[DIRECTIVE] Pick out every line of the material below that contains the word "Choose", and copy each one in full.

[Records from a collection]
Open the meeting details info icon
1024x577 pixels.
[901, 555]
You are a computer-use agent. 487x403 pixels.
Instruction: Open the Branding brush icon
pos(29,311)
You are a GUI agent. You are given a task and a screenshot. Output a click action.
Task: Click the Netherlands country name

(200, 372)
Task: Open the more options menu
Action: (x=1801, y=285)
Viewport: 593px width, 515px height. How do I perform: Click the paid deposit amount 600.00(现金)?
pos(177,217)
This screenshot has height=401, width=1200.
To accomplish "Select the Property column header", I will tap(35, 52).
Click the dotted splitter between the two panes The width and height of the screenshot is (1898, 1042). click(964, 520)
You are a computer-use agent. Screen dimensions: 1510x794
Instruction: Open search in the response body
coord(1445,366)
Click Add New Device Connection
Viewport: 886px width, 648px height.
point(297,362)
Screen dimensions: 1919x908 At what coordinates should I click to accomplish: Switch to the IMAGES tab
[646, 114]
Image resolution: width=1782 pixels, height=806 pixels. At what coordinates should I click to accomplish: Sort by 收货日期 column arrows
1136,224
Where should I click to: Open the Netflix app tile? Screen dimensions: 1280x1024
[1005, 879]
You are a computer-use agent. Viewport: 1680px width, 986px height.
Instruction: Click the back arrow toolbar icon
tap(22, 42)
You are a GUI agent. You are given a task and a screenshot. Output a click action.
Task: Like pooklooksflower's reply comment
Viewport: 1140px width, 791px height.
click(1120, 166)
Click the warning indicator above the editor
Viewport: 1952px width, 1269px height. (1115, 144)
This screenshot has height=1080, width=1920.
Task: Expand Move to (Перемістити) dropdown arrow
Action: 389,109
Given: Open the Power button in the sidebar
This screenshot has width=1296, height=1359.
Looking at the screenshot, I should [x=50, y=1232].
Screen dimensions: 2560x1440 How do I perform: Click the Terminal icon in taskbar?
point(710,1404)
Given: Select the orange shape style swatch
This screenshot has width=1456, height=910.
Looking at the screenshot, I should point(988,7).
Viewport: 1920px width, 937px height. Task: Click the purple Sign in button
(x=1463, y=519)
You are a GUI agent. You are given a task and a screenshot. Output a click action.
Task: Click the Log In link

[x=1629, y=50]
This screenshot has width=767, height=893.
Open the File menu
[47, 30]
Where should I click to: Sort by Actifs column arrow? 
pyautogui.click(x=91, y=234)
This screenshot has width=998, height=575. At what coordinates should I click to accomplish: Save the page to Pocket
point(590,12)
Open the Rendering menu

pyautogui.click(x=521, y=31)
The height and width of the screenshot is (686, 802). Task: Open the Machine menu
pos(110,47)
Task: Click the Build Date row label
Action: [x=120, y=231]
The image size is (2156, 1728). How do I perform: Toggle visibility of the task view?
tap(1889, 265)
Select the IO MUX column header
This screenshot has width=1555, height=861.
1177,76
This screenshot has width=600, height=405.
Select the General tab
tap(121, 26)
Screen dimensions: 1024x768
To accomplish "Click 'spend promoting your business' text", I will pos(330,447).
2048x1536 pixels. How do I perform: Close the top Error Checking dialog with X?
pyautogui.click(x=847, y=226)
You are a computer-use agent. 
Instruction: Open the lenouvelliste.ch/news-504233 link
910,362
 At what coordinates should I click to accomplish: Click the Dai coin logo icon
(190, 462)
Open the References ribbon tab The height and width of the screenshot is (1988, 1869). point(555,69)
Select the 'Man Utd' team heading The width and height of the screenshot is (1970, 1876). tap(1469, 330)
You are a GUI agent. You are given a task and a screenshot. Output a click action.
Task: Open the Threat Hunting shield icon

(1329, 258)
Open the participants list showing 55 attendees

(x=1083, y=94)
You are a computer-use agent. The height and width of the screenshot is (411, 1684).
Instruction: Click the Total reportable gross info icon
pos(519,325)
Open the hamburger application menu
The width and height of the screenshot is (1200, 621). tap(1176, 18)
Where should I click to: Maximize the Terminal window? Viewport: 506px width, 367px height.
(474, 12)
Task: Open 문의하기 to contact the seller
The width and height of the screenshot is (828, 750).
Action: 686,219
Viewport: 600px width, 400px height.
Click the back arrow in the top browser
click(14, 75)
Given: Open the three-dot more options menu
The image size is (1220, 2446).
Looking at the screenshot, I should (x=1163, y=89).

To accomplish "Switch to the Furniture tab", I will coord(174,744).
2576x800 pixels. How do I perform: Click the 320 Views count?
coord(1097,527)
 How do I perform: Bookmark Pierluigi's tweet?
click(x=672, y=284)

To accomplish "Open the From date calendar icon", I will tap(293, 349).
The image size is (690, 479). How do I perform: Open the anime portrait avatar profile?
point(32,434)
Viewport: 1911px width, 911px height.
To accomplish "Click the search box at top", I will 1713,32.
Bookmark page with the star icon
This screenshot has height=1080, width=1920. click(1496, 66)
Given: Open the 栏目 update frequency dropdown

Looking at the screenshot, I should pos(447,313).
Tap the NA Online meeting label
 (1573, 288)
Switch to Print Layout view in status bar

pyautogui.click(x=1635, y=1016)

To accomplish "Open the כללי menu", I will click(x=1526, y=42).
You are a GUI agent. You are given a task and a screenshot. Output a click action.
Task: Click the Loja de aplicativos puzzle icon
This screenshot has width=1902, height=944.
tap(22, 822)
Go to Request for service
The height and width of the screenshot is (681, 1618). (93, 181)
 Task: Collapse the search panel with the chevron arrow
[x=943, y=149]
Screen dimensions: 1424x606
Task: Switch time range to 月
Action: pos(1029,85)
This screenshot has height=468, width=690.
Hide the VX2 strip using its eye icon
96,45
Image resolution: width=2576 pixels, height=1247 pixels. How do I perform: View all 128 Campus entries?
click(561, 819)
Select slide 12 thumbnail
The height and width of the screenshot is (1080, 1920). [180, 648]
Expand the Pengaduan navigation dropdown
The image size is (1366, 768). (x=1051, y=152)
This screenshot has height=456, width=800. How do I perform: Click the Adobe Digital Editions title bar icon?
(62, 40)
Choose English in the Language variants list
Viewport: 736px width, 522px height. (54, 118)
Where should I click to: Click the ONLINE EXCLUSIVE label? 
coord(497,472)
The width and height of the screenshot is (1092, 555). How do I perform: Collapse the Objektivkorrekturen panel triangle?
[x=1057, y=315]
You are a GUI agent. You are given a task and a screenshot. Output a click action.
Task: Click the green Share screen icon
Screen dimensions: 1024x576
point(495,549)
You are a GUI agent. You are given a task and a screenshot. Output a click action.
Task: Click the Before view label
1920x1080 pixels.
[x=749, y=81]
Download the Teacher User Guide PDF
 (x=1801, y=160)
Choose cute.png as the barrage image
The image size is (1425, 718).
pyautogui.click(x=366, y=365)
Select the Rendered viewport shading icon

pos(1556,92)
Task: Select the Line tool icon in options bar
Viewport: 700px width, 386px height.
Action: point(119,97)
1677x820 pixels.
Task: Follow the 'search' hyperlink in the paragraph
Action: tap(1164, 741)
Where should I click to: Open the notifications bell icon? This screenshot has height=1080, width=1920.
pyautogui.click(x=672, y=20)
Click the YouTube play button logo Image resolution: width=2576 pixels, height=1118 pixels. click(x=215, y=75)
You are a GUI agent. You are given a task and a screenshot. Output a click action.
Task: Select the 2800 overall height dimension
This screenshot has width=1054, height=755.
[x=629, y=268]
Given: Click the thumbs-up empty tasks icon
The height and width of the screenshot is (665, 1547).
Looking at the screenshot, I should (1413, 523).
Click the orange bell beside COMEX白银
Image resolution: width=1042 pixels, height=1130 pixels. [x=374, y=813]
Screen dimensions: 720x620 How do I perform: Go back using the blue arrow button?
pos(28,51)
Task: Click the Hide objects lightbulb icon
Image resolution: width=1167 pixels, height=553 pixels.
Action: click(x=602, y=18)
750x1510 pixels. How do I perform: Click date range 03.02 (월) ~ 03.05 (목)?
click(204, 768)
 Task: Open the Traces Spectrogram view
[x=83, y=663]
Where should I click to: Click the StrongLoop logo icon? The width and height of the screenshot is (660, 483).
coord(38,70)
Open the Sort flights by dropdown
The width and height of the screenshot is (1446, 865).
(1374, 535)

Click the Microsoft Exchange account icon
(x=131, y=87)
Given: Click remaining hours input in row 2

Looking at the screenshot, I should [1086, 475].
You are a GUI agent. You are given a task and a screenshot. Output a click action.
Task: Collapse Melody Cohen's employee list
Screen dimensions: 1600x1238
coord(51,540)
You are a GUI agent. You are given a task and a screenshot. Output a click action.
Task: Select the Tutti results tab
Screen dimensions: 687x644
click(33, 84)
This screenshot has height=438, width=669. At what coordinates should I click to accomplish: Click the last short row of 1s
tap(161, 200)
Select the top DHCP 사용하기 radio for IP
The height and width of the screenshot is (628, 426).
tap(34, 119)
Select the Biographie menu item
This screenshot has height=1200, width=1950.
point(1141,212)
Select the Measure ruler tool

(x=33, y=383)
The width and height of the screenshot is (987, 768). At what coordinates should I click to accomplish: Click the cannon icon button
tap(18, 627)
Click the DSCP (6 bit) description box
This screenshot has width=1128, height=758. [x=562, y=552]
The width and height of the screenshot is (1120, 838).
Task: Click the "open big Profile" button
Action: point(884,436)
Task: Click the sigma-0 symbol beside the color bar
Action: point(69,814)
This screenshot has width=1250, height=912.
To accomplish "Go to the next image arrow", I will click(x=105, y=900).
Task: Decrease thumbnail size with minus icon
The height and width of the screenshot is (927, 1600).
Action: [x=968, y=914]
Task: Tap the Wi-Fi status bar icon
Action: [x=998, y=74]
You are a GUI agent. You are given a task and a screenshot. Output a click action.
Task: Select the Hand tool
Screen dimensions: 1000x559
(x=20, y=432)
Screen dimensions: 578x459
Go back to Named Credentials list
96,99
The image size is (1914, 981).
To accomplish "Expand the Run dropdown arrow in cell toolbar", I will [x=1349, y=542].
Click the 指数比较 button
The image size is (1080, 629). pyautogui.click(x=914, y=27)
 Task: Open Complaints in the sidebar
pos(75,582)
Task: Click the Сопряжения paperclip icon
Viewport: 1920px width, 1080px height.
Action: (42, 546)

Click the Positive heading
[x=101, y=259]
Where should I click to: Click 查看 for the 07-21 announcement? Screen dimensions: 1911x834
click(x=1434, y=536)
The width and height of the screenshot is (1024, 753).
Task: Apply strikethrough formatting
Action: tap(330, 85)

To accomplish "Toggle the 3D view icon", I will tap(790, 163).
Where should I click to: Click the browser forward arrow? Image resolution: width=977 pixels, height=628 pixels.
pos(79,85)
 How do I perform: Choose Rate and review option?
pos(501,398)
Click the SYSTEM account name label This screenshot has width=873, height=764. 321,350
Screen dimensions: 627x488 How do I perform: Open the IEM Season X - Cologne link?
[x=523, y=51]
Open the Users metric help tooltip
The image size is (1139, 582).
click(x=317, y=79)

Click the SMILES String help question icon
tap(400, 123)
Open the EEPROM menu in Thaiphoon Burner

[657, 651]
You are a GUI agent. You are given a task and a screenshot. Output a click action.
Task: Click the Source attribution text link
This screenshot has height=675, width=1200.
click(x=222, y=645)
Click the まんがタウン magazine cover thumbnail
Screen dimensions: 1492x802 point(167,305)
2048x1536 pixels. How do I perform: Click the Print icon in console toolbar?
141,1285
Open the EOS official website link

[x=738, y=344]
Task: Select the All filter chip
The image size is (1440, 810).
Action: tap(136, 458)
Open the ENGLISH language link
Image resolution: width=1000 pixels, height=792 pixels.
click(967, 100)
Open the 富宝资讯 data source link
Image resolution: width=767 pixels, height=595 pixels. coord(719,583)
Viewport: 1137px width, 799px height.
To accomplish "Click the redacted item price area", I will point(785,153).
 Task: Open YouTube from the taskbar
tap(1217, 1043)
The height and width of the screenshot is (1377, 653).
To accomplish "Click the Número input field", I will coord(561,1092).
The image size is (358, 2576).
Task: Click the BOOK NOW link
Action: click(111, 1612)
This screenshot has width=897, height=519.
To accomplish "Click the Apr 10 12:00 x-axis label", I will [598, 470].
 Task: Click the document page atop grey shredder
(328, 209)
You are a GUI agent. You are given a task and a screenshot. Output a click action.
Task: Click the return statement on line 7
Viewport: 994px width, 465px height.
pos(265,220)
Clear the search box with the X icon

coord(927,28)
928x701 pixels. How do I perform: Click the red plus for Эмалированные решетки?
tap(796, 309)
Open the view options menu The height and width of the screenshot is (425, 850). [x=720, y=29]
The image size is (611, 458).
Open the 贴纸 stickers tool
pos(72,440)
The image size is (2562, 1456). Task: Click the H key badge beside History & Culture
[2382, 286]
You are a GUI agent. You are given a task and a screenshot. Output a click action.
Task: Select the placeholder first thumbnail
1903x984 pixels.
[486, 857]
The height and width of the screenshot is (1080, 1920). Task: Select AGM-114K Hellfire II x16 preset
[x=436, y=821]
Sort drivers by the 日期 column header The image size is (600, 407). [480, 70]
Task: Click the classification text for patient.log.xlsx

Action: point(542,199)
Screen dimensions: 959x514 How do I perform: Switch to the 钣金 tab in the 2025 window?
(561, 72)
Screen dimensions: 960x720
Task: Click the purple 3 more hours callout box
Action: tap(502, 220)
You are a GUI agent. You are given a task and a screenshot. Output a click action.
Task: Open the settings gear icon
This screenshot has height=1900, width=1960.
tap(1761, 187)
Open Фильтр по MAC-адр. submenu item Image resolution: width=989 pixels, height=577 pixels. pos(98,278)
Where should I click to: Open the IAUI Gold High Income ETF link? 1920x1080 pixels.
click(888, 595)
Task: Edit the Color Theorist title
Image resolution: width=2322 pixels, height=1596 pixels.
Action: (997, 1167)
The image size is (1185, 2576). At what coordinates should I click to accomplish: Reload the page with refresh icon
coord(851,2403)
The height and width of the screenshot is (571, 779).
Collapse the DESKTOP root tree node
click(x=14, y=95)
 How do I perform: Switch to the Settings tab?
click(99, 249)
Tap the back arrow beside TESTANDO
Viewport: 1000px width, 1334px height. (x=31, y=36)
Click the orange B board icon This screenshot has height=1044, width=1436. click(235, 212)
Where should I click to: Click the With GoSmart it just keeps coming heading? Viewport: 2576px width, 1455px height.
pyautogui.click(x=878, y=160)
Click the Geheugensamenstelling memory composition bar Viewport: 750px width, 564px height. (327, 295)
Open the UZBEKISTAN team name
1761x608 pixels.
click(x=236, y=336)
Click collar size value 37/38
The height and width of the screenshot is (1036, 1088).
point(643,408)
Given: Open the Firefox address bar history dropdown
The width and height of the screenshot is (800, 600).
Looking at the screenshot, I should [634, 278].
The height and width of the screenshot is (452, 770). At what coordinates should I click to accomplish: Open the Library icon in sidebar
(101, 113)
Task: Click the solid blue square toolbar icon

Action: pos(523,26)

[CORRECT ANSWER]
Choose English in the Language variants list
Choose cute.png as the barrage image
 How do I perform: Choose Rate and review option?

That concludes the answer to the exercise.